■ PASSAGE FOR REVIEW:

Finally, the official acknowledgement of the user facility may be paraphrased or reduced in some way by the authors such that it is not identical to the official acknowledgement. To resolve this, the system attempts to extract the Acknowledgements section from the publication. This is accomplished by dividing the document into multiple sections based on paragraph divisions. Each paragraph from the publication and the official acknowledgement required by the user facility are converted to a vector space model (VSM) using the term frequency-inverse corpus frequency (TF-ICF) as the term weighting scheme . Over the last three decades, numerous term weighting schemes have been proposed and compared . The primary advantage of using TF-ICF is the ability to process documents in O(N) time rather than O(N2) like many term weighting schemes, while also maintaining a high level of accuracy. A dot product is then calculated between the two vectors to provide a similarity score, which is then output to the user. Paragraphs that have a similarity of 0 are ignored, as they have no similarity to the official acknowledgement. Paragraphs with similarity between 0.15 0.40 are likely a condensed version of the official acknowledgment. Higher similarity values are considered strong matches of the official acknowledgment. Similarity values of 1.0 are an exact match.
The complete automated process was tested on a small-scale in order to show its time saving potential. A short list of 4 user names from a user facility at Oak Ridge National Laboratory was provided to the system. This resulted in 42 links being found, downloading a total of 26 documents (the remaining documents were not available for a variety of reasons). Each document was then analyzed for key terms, official acknowledgments, and finally all of the results were recorded in a spreadsheet for easy readability. This entire process was completed in just slightly more than 6 minutes. A manual attempt by an experienced user on the same dataset required 15 minutes in order to download the documents. Each document was manually checked for key terms and the presence of an official acknowledgment. The results were then recorded in a spreadsheet. This process required approximately 1 hour to complete. Clearly the time saving efforts of automating this process are needed in order to produce results for any large-scale effort in an efficient amount of time. Automating this process also resulted in more accurate results. For the same dataset, the experienced user was only able to collect 22 out of the 26 documents found with automation. The user also erroneously marked one document as having an official acknowledgment when an official acknowledgment was not present. For the other documents the automated process agreed with the results of the manual user.

■ DATA SUPPLIED:
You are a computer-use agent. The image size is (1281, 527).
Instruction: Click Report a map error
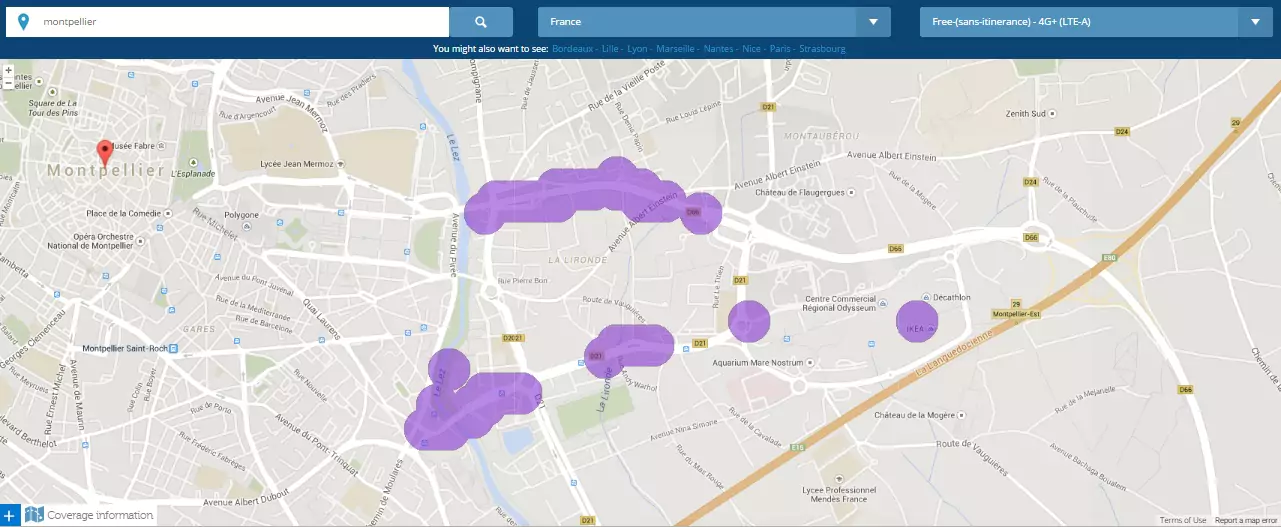coord(1246,520)
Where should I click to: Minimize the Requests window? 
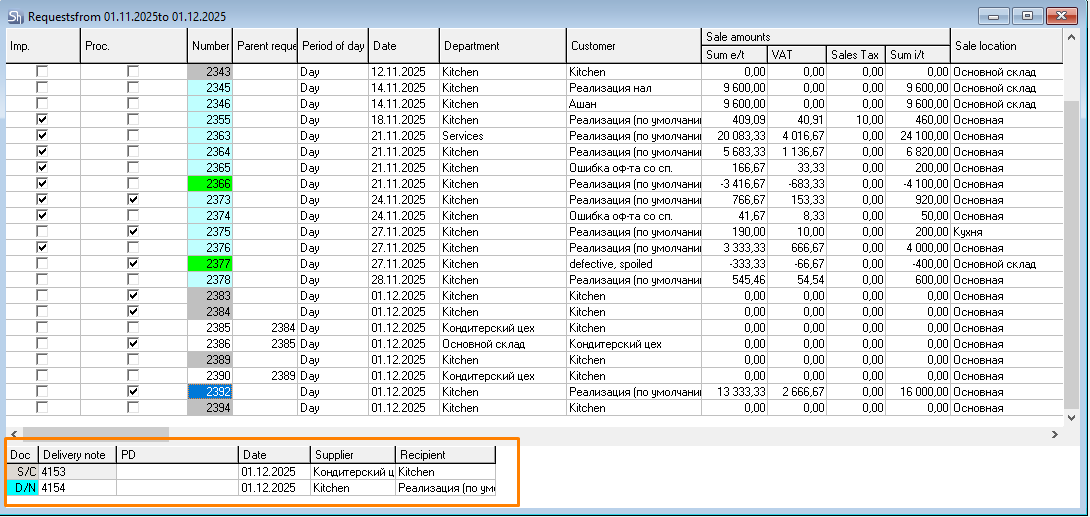994,15
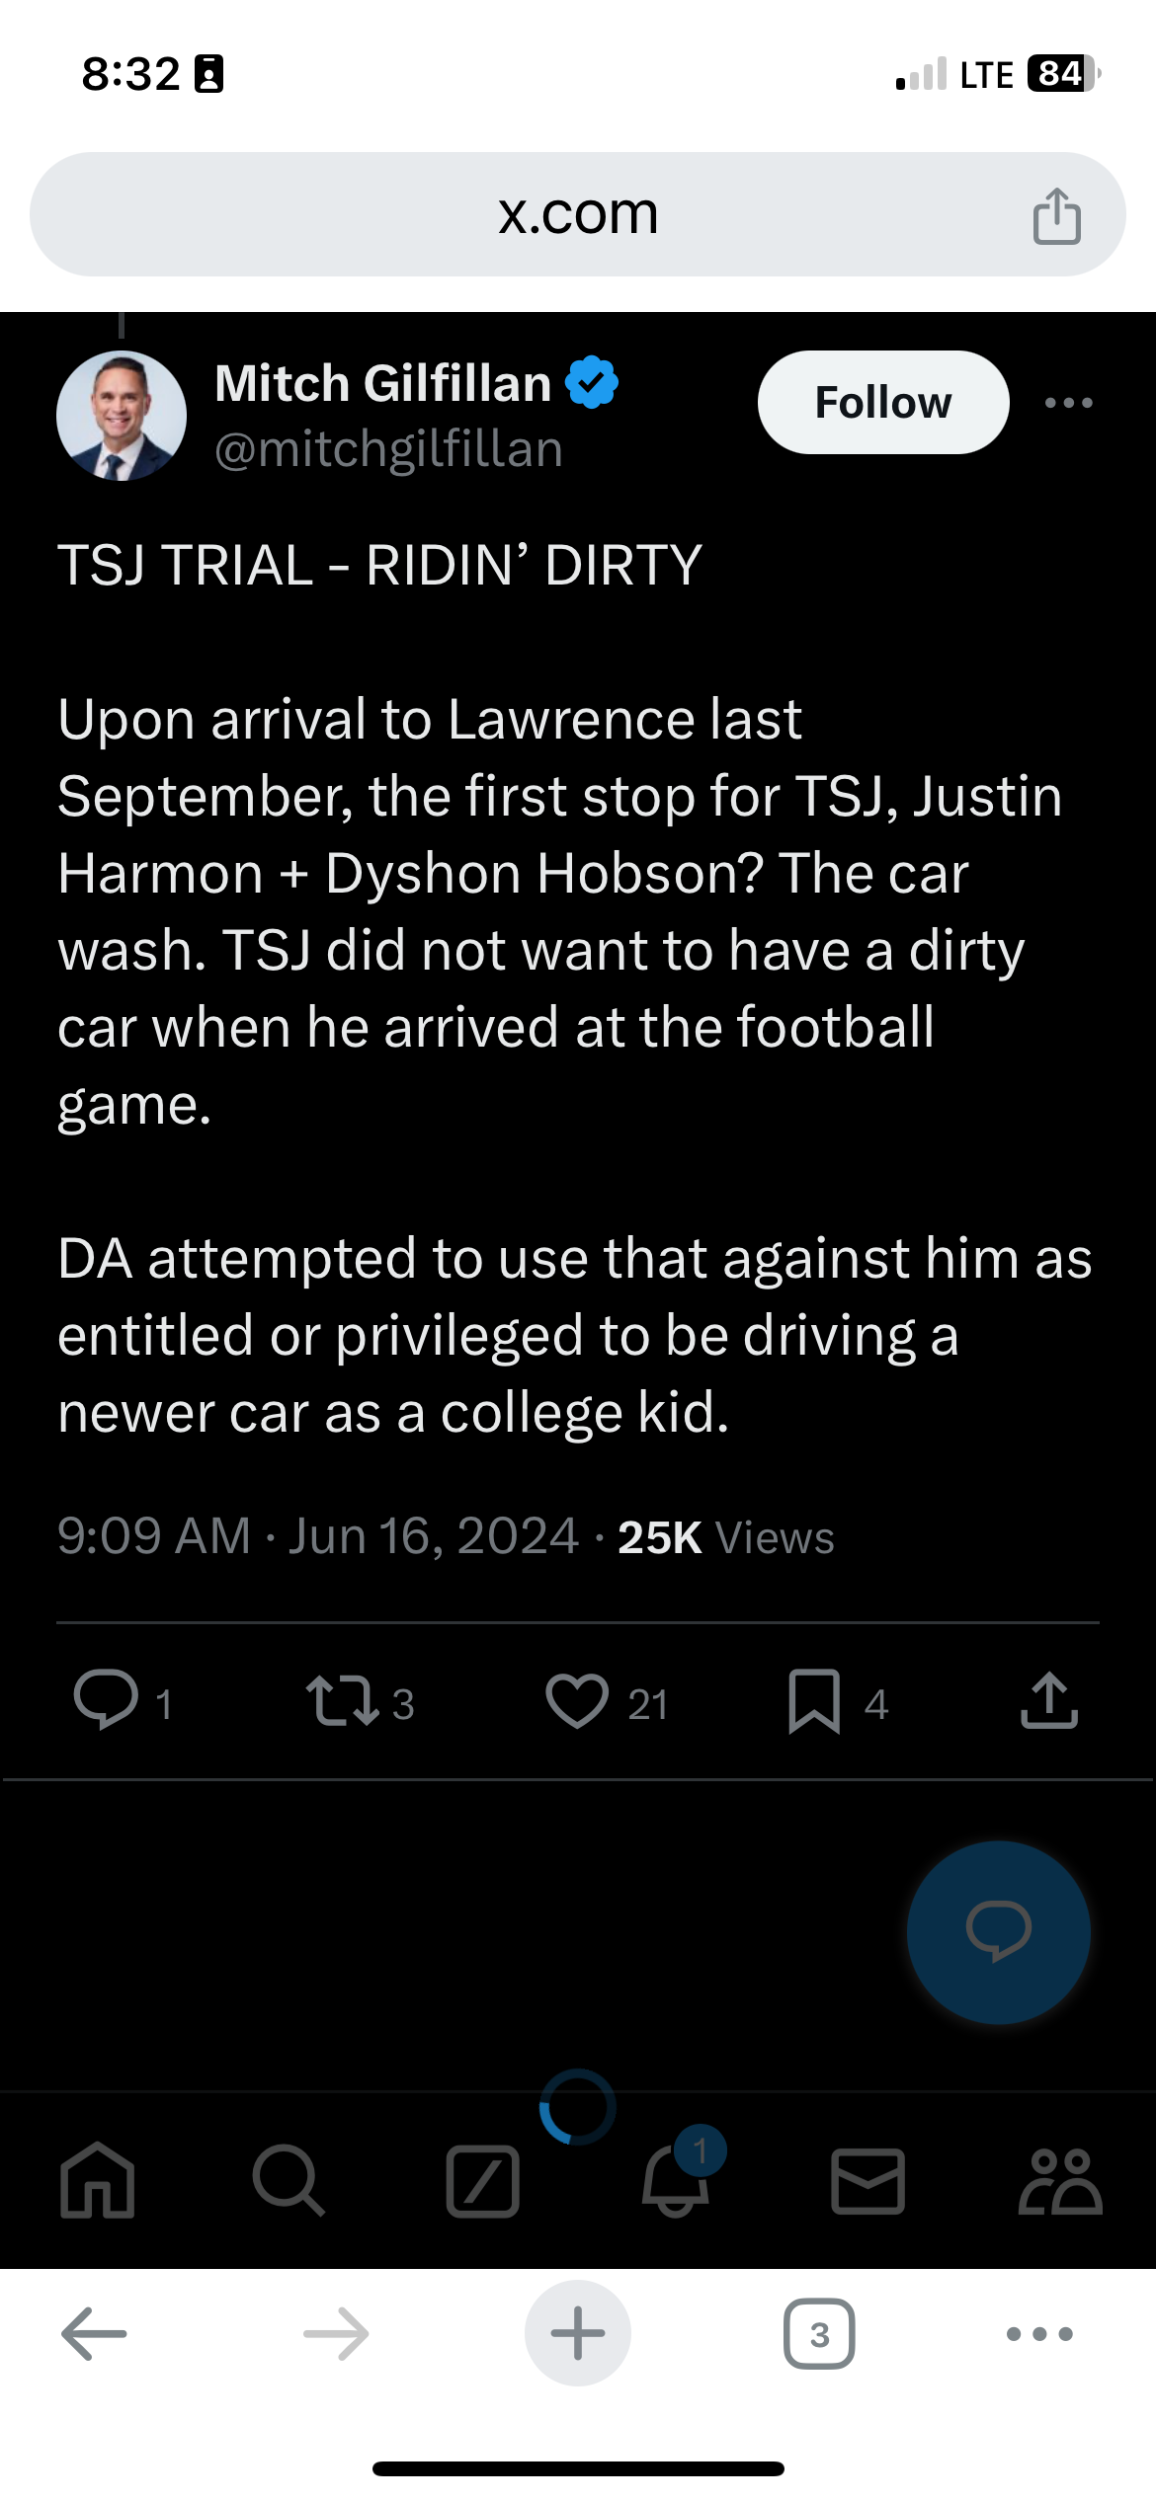This screenshot has height=2500, width=1156.
Task: Open Mitch Gilfillan's profile picture
Action: coord(122,416)
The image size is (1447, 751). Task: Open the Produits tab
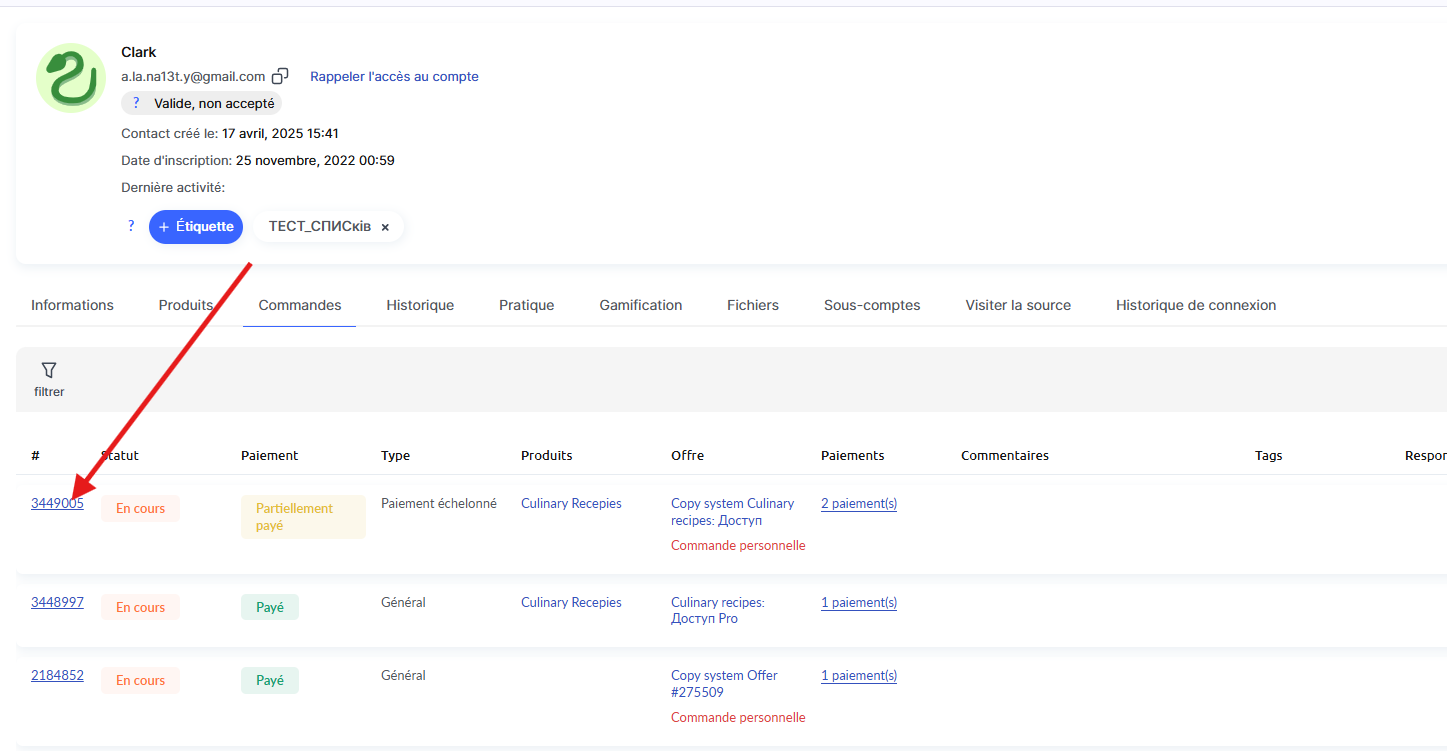186,305
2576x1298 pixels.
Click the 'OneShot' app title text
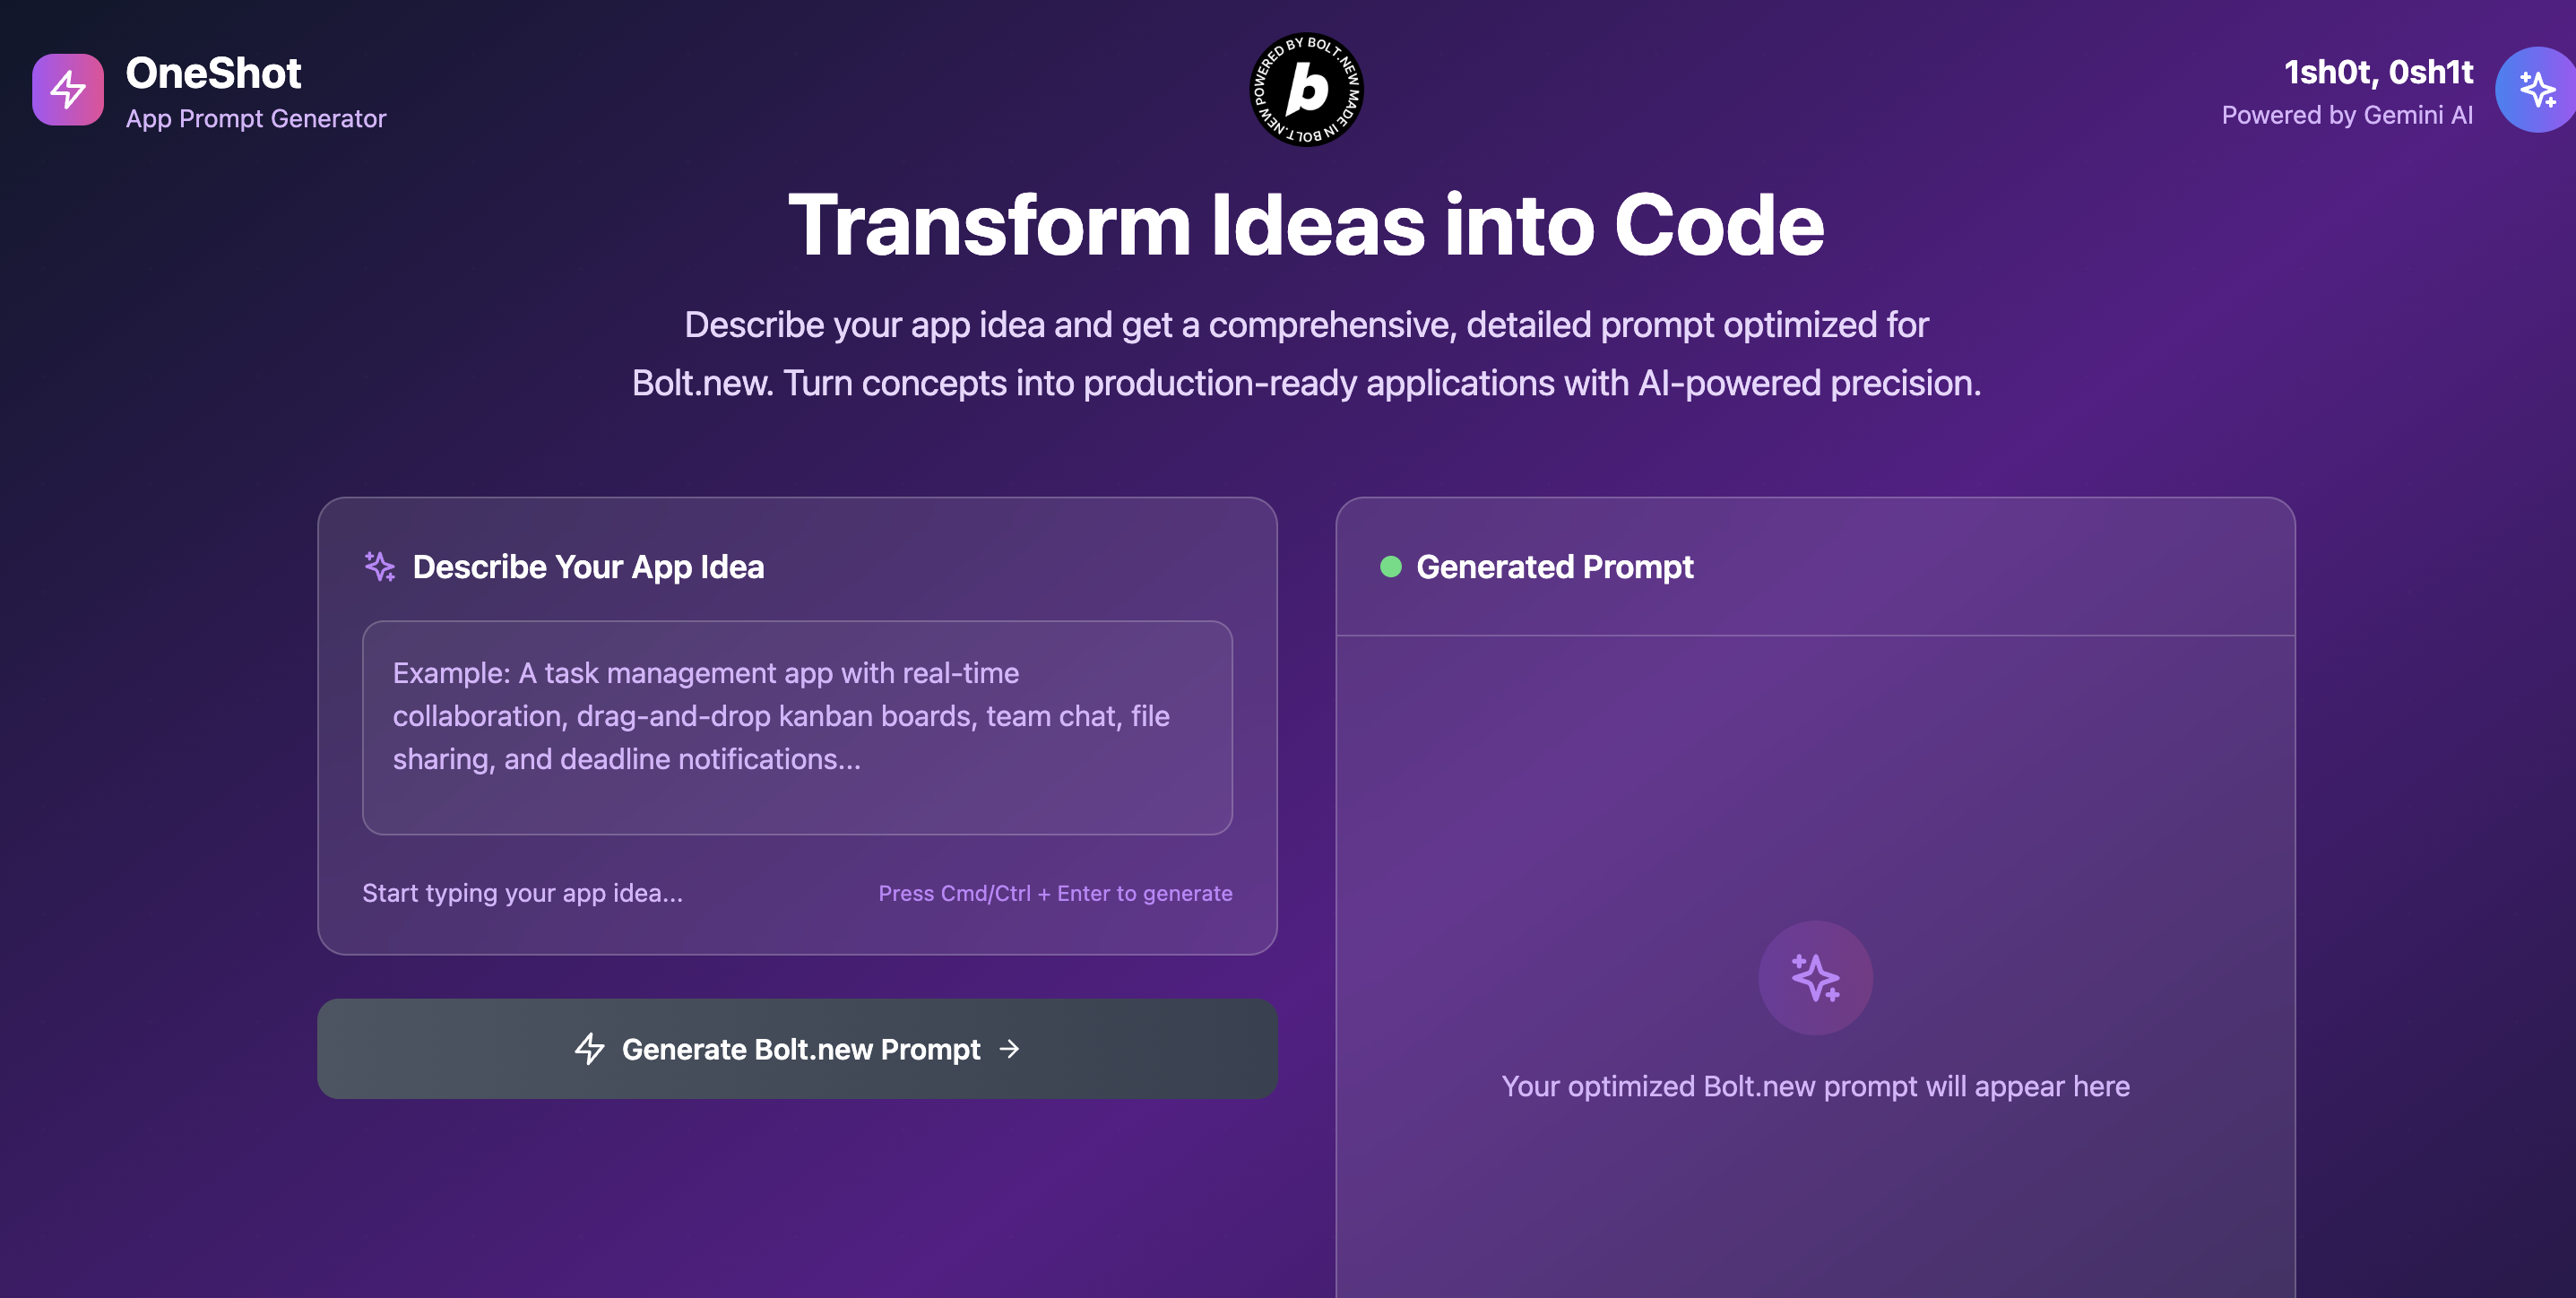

■ TASKS TO CARRY OUT:
**1.** What lengths of time does the passage on automated acknowledgment checking give for doing work on the test dataset?
**2.** Can you carry the passage on automated acknowledgment checking forward from its final sentence?
The listing is separate material and has no connection to the passage on automated acknowledgment checking.

■ TASK-BY-TASK RESULTS:
**1.**
- slightly more than 6 minutes
- 15 minutes
- approximately 1 hour

**2.**
Table 1 shows a comparison of the timesaving with the proposed approach. Table 2 shows a comparison of the accuracy with the proposed approach. These results are based on 26 publications. Many user facilities may have several hundred publications to identify.
Table 1. Comparison of time improvement
Table 2. Comparison of accuracy & completeness
5. Future Work
This work provides the first step toward automating and improving the accuracy in evaluating impact metrics for scientific user facilities. A wide range of next steps is now possible.
One such possibility is the use of Apache Solr . Solr is an open source search platform for text documents that enables faceted search. Facets represent meta-data about the document such as authors, title, etc. Facets could be created in regard to the acknowledgement of the user facility. In addition, Solr supports document clustering that enables the ability to find similar documents to one that is already found, but without entering keywords. From a user facility perspective, this enables additional questions to be asked of the data or evaluation of performance metrics that may not be possible otherwise.
In addition, the ability to automatically and accurately collect publications that can be associated to a user facility creates the ability to automatically identify indirect impacts through citation analysis. For example, a publication is produced that directly acknowledges the user facility. Over time, the citations of this paper can be monitored to observe its impact on other publications not related to the user facility. While much work has been performed in citation analysis, the ability to automatically monitor hundreds or thousands of user facility related publications over many years would provide a new capability as well as new metrics that many user facilities currently do not have. A capability such as this would then enable the next one: enhancing policy.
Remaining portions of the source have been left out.